**Assignment**
Once you find the line with "Where should I" in the data that follows, repeat it and every line after it exactly, through the line with "Task: Rename project".

BEGIN Material provided

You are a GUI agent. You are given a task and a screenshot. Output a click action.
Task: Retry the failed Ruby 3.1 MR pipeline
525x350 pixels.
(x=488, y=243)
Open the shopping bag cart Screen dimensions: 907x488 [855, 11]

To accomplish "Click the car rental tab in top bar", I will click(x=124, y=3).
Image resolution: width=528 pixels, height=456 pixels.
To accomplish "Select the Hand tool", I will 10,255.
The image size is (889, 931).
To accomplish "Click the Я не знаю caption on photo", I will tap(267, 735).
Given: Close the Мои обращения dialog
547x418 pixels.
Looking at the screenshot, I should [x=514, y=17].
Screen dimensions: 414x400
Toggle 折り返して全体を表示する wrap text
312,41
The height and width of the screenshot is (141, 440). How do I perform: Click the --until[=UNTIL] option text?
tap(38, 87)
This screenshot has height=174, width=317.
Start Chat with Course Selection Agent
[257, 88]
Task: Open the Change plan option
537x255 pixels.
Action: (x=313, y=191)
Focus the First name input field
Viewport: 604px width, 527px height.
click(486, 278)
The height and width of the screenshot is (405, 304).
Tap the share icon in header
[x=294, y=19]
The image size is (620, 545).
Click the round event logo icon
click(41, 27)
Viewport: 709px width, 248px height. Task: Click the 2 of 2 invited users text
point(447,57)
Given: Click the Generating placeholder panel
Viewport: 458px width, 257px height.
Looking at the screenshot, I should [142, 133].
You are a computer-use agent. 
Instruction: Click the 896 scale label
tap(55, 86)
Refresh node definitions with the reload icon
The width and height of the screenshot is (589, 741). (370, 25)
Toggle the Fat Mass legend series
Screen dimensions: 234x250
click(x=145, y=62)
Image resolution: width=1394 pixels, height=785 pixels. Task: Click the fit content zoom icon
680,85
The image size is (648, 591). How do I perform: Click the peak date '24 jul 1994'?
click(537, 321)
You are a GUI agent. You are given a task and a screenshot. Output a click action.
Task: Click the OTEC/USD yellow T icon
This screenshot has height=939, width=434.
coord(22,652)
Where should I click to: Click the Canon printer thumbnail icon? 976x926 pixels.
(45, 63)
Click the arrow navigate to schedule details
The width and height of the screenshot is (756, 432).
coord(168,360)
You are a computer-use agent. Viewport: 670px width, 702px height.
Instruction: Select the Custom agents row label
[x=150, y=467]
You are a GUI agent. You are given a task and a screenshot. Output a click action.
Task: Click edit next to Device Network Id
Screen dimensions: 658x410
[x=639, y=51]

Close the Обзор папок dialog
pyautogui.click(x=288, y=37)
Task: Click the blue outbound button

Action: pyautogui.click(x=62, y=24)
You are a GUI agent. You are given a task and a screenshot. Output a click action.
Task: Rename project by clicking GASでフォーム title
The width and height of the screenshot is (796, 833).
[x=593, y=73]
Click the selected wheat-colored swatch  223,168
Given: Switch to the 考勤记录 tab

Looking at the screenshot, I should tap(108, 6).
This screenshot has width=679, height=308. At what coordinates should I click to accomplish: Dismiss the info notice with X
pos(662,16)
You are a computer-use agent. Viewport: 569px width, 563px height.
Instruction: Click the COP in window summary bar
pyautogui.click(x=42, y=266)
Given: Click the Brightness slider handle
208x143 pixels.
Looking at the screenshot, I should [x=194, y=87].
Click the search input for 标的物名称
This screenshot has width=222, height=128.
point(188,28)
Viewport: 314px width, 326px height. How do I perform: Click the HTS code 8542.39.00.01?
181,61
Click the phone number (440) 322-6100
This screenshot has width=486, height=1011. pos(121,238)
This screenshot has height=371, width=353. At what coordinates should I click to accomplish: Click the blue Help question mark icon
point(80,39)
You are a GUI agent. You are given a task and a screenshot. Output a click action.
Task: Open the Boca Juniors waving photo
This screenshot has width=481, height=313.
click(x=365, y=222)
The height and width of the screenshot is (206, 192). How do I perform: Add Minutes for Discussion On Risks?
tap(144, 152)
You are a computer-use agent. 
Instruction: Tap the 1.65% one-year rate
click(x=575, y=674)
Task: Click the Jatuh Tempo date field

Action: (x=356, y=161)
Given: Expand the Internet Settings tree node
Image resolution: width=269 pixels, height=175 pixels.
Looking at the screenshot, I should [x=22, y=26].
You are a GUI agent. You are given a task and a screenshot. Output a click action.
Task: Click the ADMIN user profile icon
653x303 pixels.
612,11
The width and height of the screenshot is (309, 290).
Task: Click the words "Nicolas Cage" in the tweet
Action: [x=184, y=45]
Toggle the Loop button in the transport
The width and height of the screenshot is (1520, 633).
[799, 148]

END Material provided

**Exercise response**
Where should I click to: Click the Canon printer thumbnail icon? 976x926 pixels.
(45, 63)
Click the arrow navigate to schedule details
The width and height of the screenshot is (756, 432).
coord(168,360)
You are a computer-use agent. Viewport: 670px width, 702px height.
Instruction: Select the Custom agents row label
[x=150, y=467]
You are a GUI agent. You are given a task and a screenshot. Output a click action.
Task: Click edit next to Device Network Id
Screen dimensions: 658x410
[x=639, y=51]

Close the Обзор папок dialog
pyautogui.click(x=288, y=37)
Task: Click the blue outbound button

Action: pyautogui.click(x=62, y=24)
You are a GUI agent. You are given a task and a screenshot. Output a click action.
Task: Rename project by clicking GASでフォーム title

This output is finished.